I accidentally ate horse in Iceland.
I feel quite awful about it considering that I was adamant prior to us leaving that I wasn't going to try anything weird. It was delicious and that somehow makes it worse.
How does a person accidentally eat horse?
By a combination of a long road trip, exhaustion, menu panic and poor lighting, I chose an item on the menu that I only glanced at. In an adventurous holiday spirit, I had chosen Icelandic Fowl. It came, I ate it, I offered it to my husband (he declined), and it was very tasty and I didn't think anymore about it until we were on the beach.
Seagulls were cawing and swooping in the cold, grey Arctic skies and I suddenly remembered my meal thinking that I was pretty sure I ate an Icelandic seagull. I shrugged and our trip ended and I was fine with my choice because I wasn't quite sure what it was that I ate and sometimes, not knowing is better.
Cut to our return home and we are regaling our friends with boring stories about our vacation and food we ate when I suddenly remembered the Icelandic fowl I ate. Except I said "foal" not "fowl." My husband corrected me except now I wasn't sure what the menu said. I really hoped that it was fowl - generic bird not foal - baby horse.
Thanks to the magic of the internet, my husband happily looked it up and to my eternal shame, I ate Icelandic Foal not Fowl.
If anyone is interested, baby horse meat tastes a little like an extremely tender and mild-tasting beef. It was dark meat and beautifully rare, which should have tipped me off but I thought that it was an Icelandic bird thing.
It was served with truffle mashed potatoes and a Spanish chorizo sauce that accompanied the fillet nicely. I feel really bad about eating it even though it is a normal meal for Icelanders (I think) and along with other Icelandic dishes seen on menus throughout the country (smoked puffin, lamb in many forms) I shouldn't be judging when cows and pigs are just as cute as horses.

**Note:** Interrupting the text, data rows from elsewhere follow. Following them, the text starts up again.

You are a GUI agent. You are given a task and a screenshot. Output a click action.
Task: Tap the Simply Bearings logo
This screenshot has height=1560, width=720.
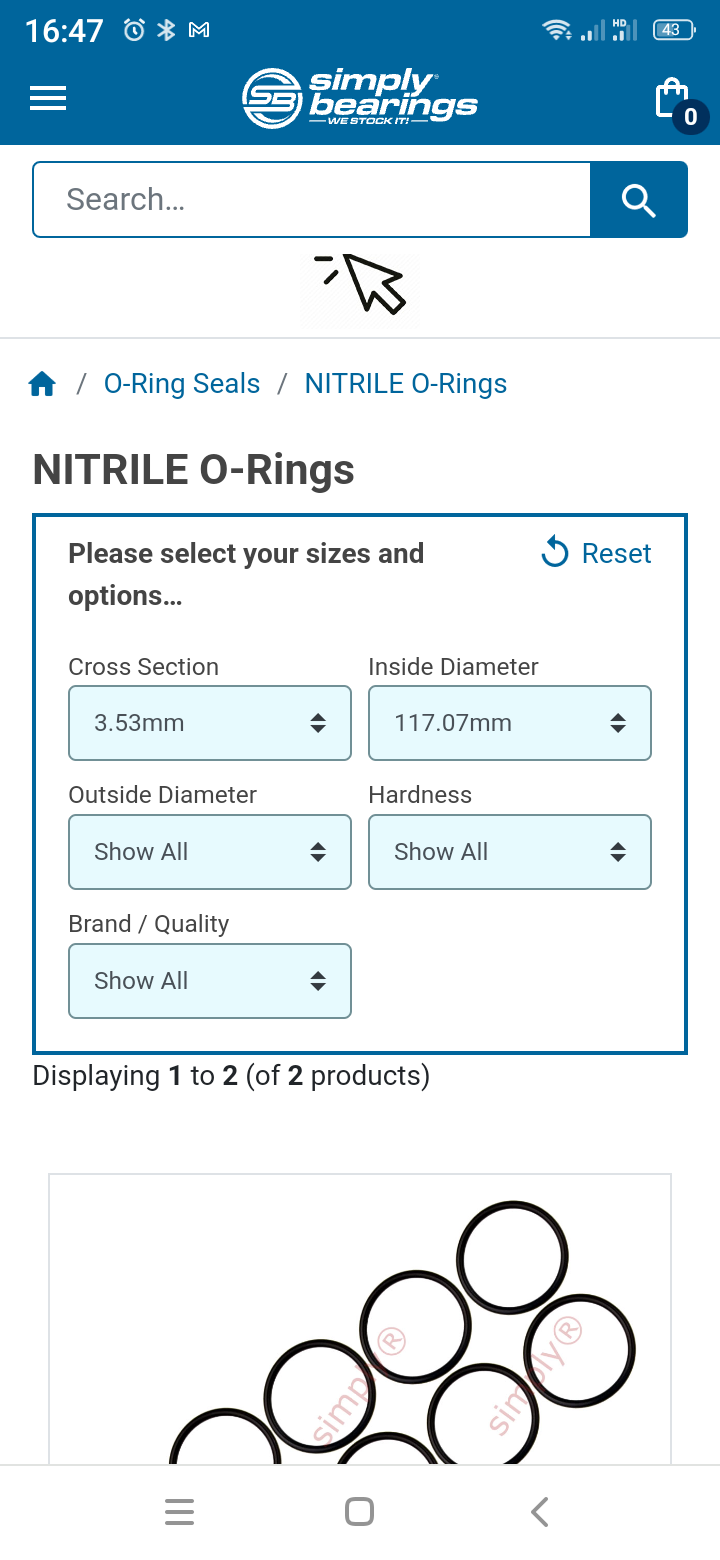pos(360,98)
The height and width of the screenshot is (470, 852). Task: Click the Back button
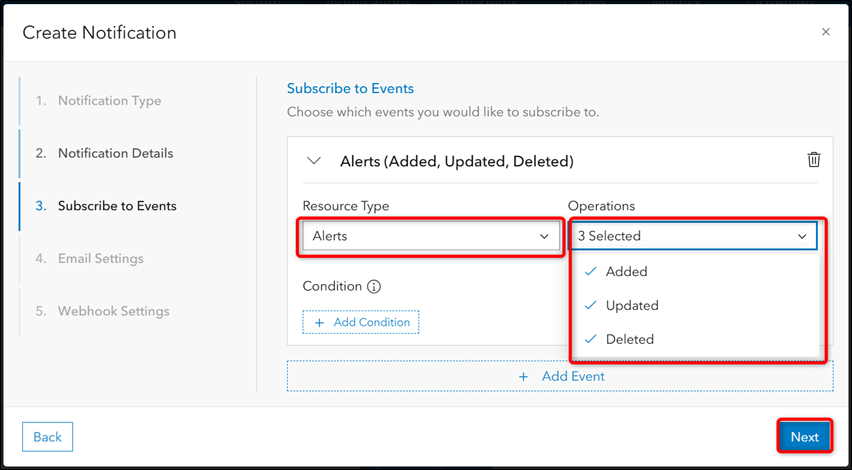click(48, 437)
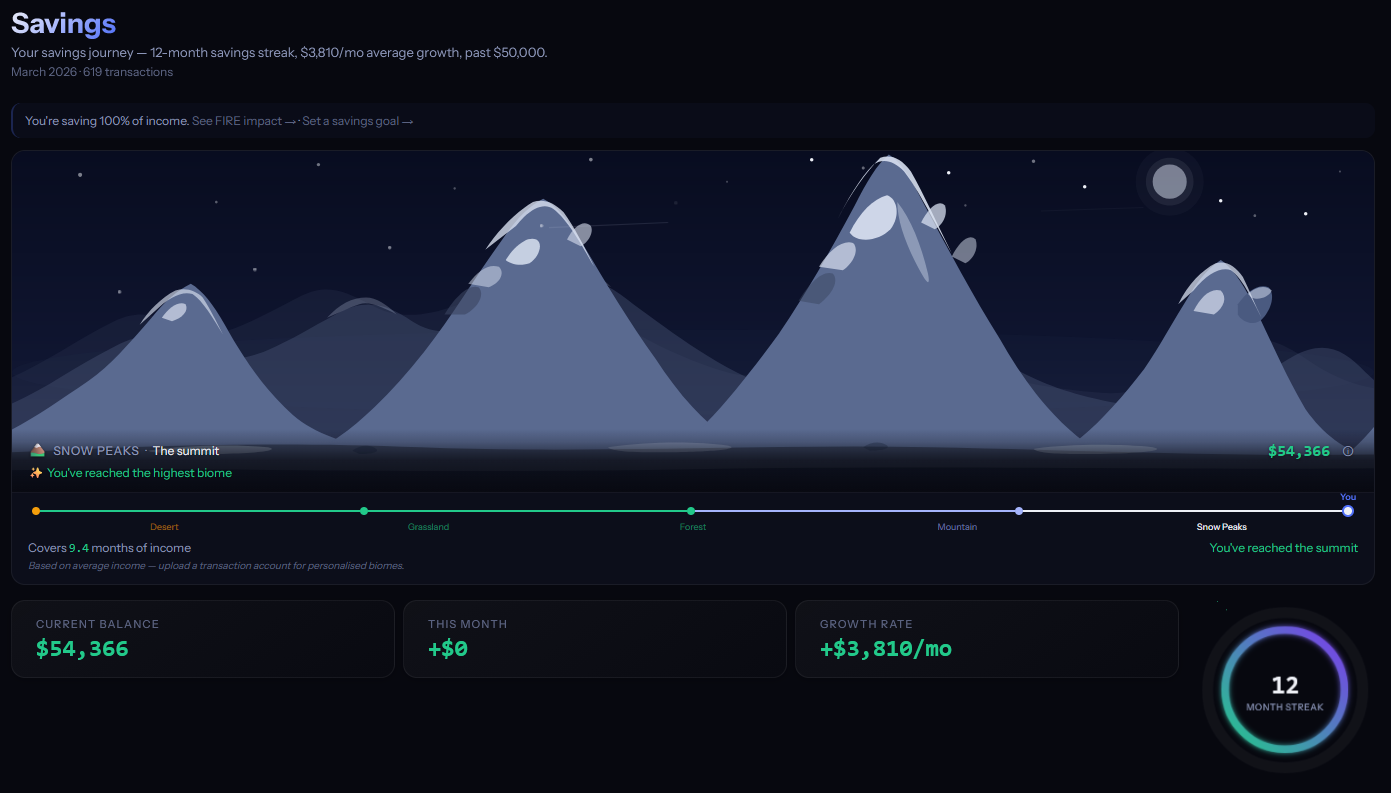Select the orange Desert start marker
1391x793 pixels.
[x=36, y=511]
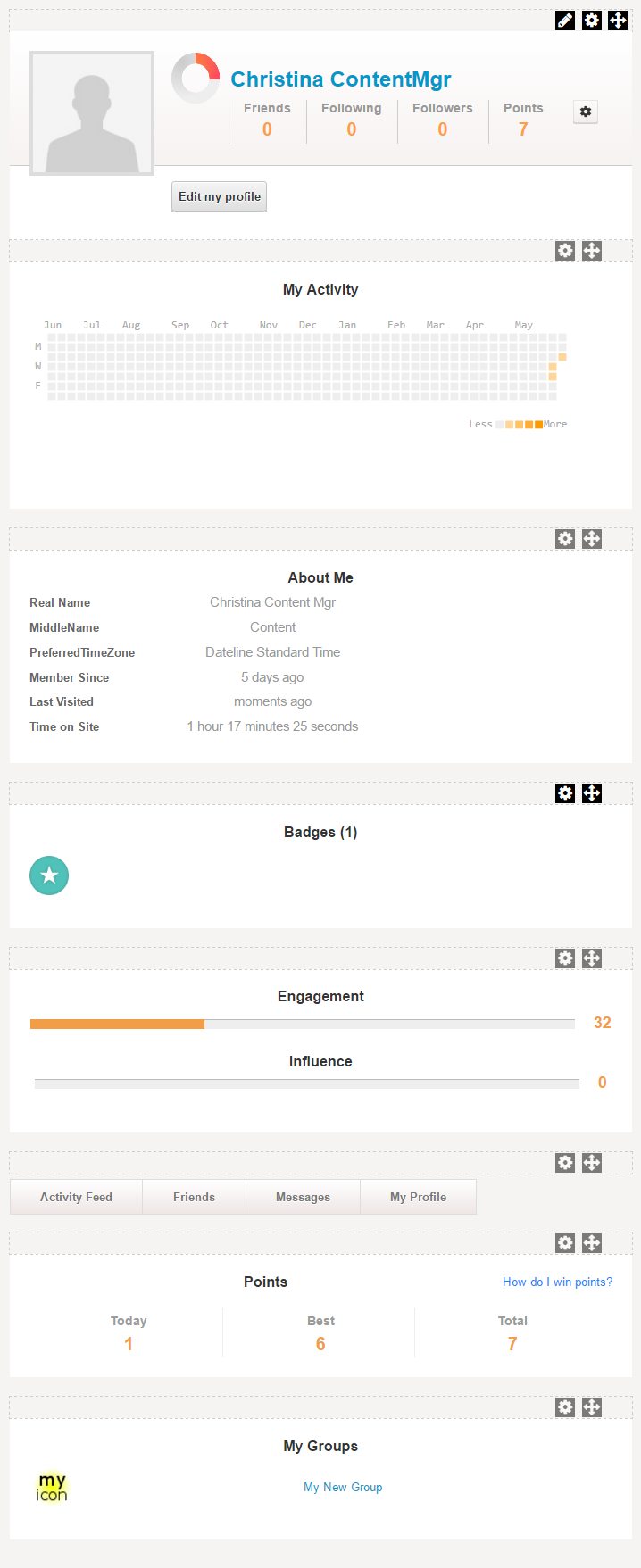The height and width of the screenshot is (1568, 641).
Task: Click move handle above Engagement module
Action: pos(592,958)
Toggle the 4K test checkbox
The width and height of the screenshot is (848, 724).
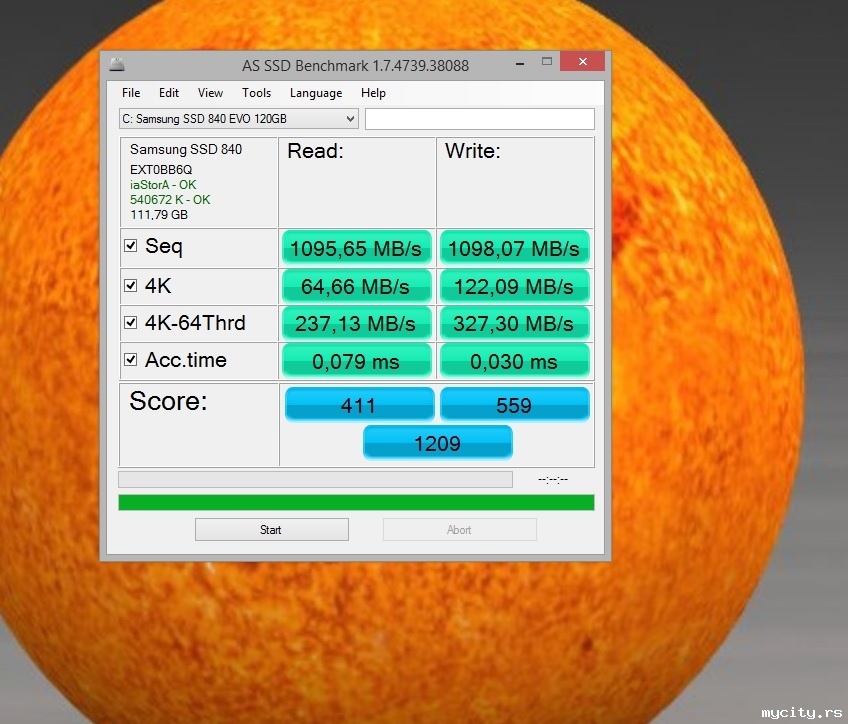click(131, 286)
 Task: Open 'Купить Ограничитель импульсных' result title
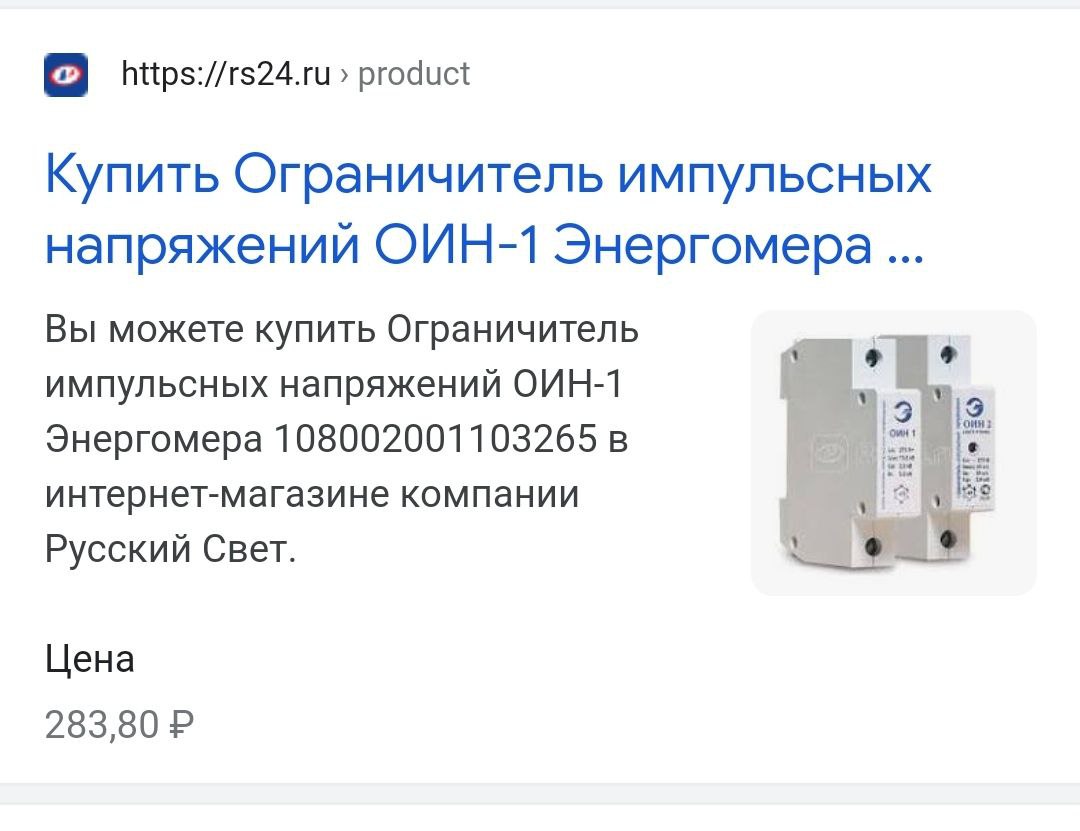click(488, 176)
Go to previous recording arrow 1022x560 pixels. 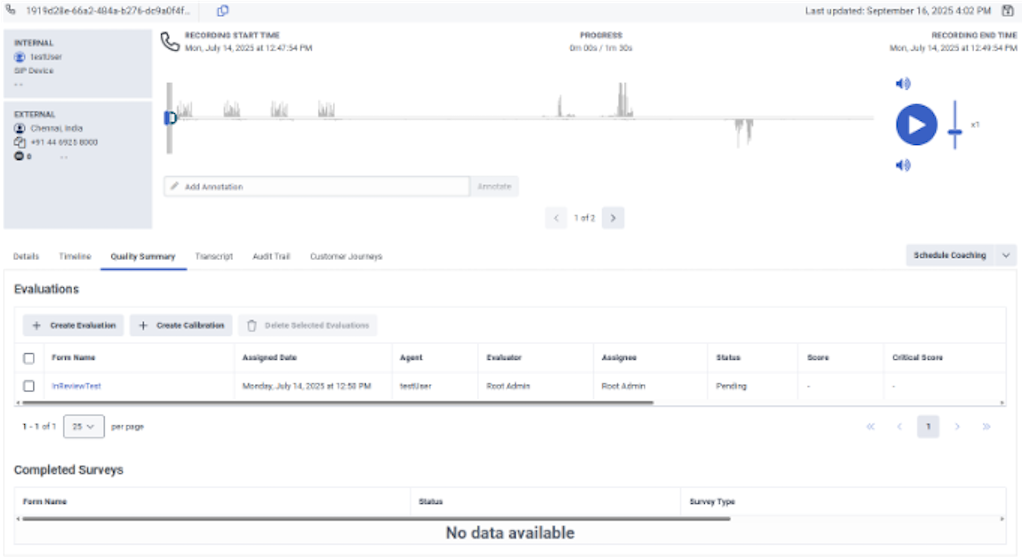(x=556, y=218)
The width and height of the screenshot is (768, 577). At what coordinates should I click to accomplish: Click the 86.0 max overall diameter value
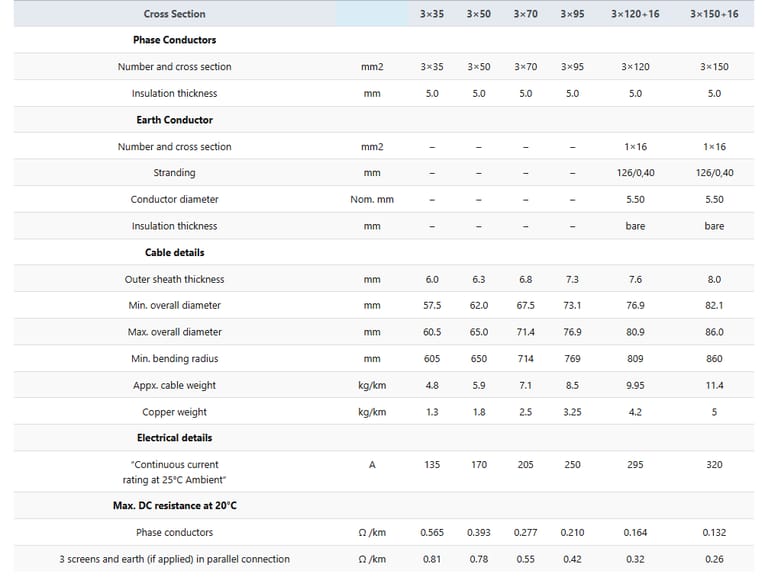(x=714, y=332)
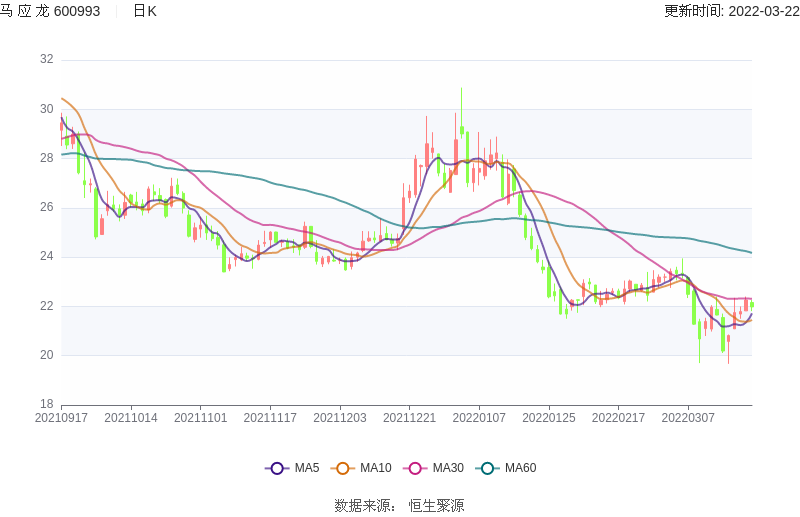Viewport: 800px width, 517px height.
Task: Click the tallest candlestick wick near 31
Action: [461, 100]
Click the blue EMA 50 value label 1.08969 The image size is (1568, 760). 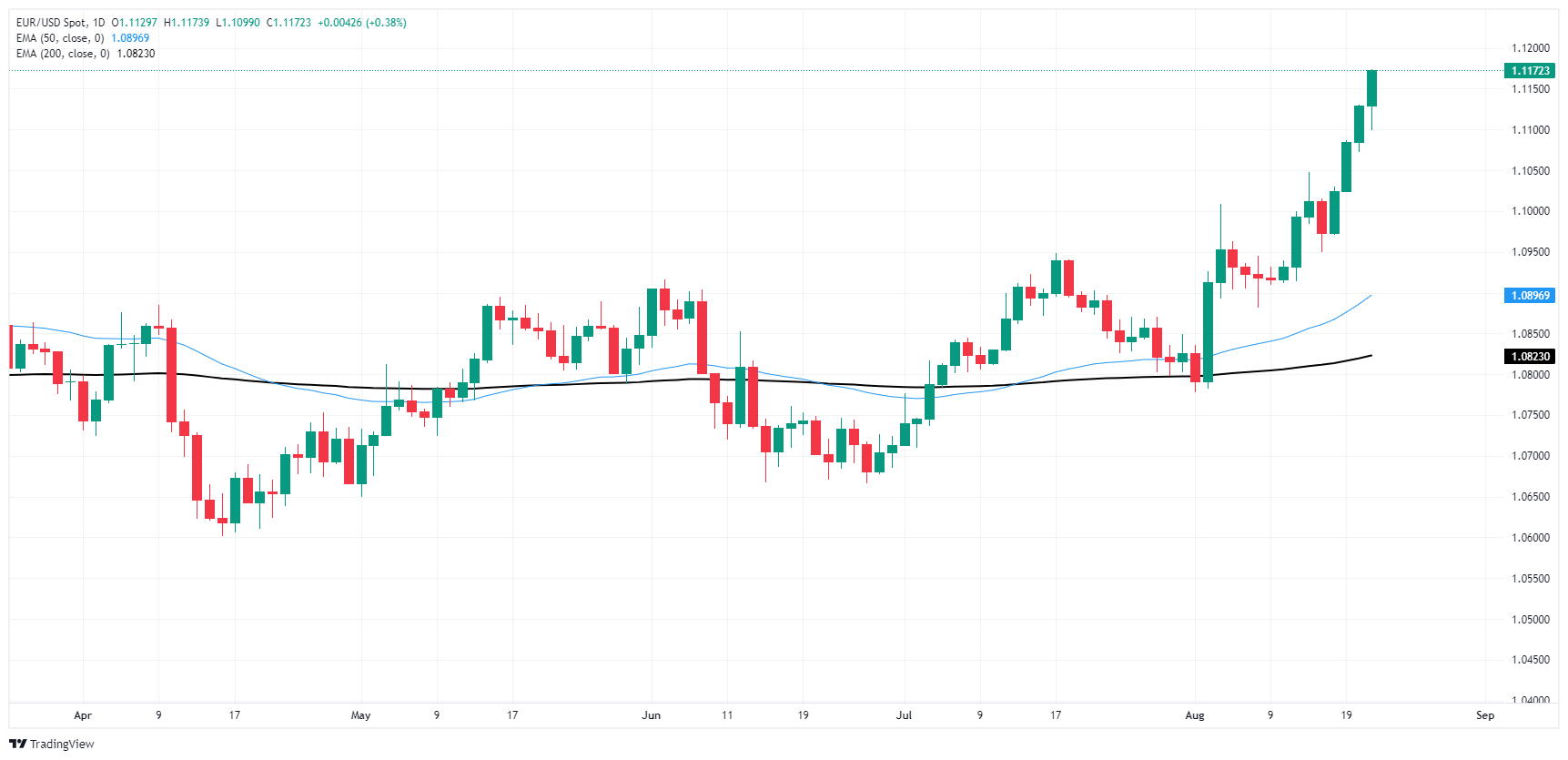(1530, 296)
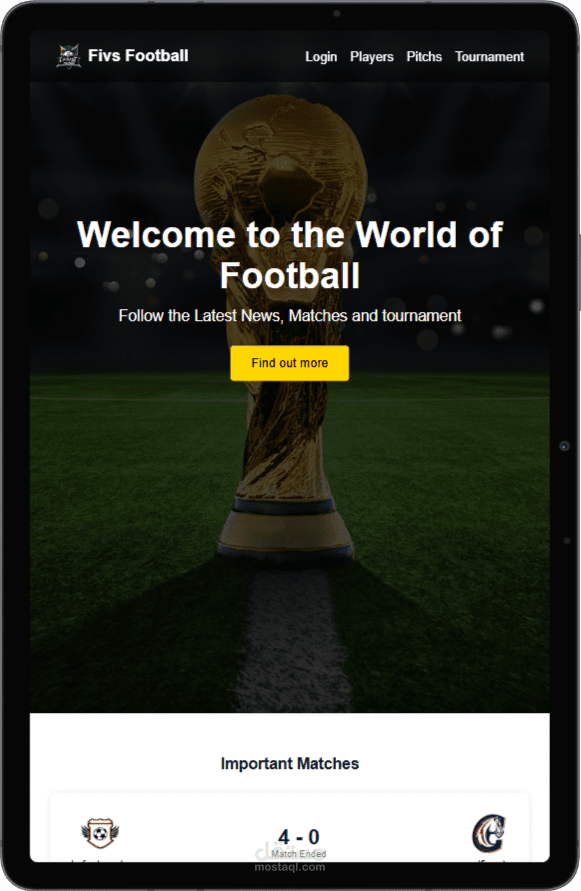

We were fortunate enough to be able to drive from the north of Iceland down to Reykjavik in the south and on our trip we stopped often to admire the countryside and local fauna: ponies and sheep. The horses are much smaller than the horses we see here and have longer hair on their bodies and their manes are luxuriously shiny and wind-swept resulting in them looking like they just stepped out of a salon.
Meanwhile, the sheep are fat and their fleece is so fluffy that they look like little meatballs on toothpicks. The best thing we saw was a pony and a sheep, trotting along beside each other like they were going for a countryside jog. They looked like Chester and Spike from Looney Tunes and it was far too precious for me to handle. All of these memories are now tainted knowing that I accidentally ate a pony. Glad to be home where if I am eating meat, I am reasonably sure that it is not a little horsie.